AIM OF THE EXERCISE = Could you transcribe all of the data exactly and skip any pictures?

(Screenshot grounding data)
--------

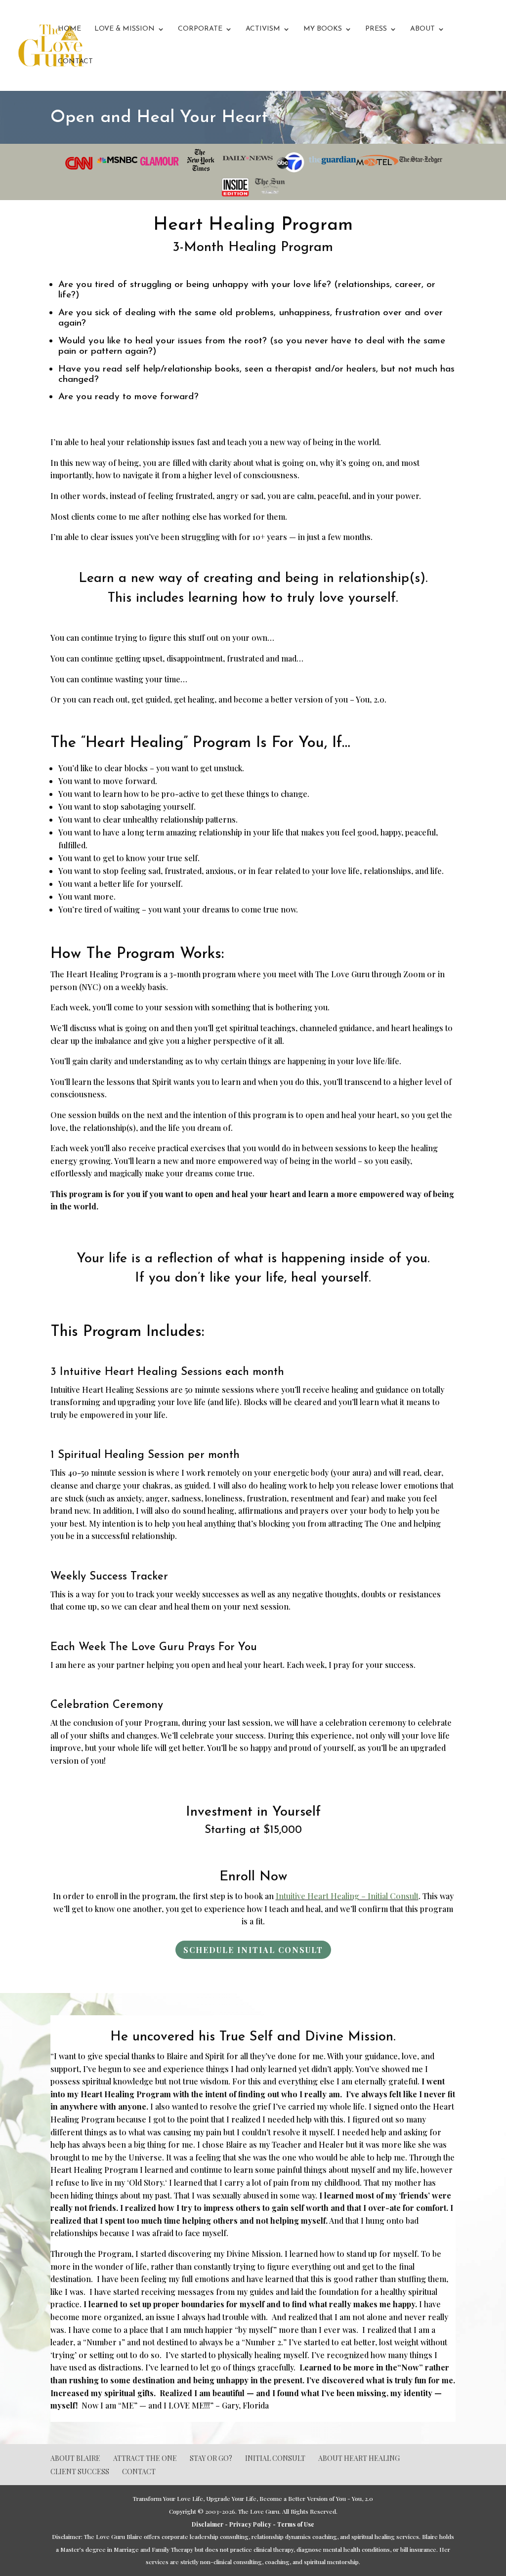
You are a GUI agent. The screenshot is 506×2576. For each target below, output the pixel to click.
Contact (75, 61)
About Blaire (75, 2458)
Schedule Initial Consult (253, 1950)
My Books (322, 29)
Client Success (79, 2471)
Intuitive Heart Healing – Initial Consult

--------

SOLUTION =
You are a GUI agent. The screenshot is 506×2576. For each target below, output the pixel to click.
Contact (75, 61)
About Blaire (75, 2458)
Schedule Initial Consult (253, 1950)
My Books (322, 29)
Client Success (79, 2471)
Intuitive Heart Healing – Initial Consult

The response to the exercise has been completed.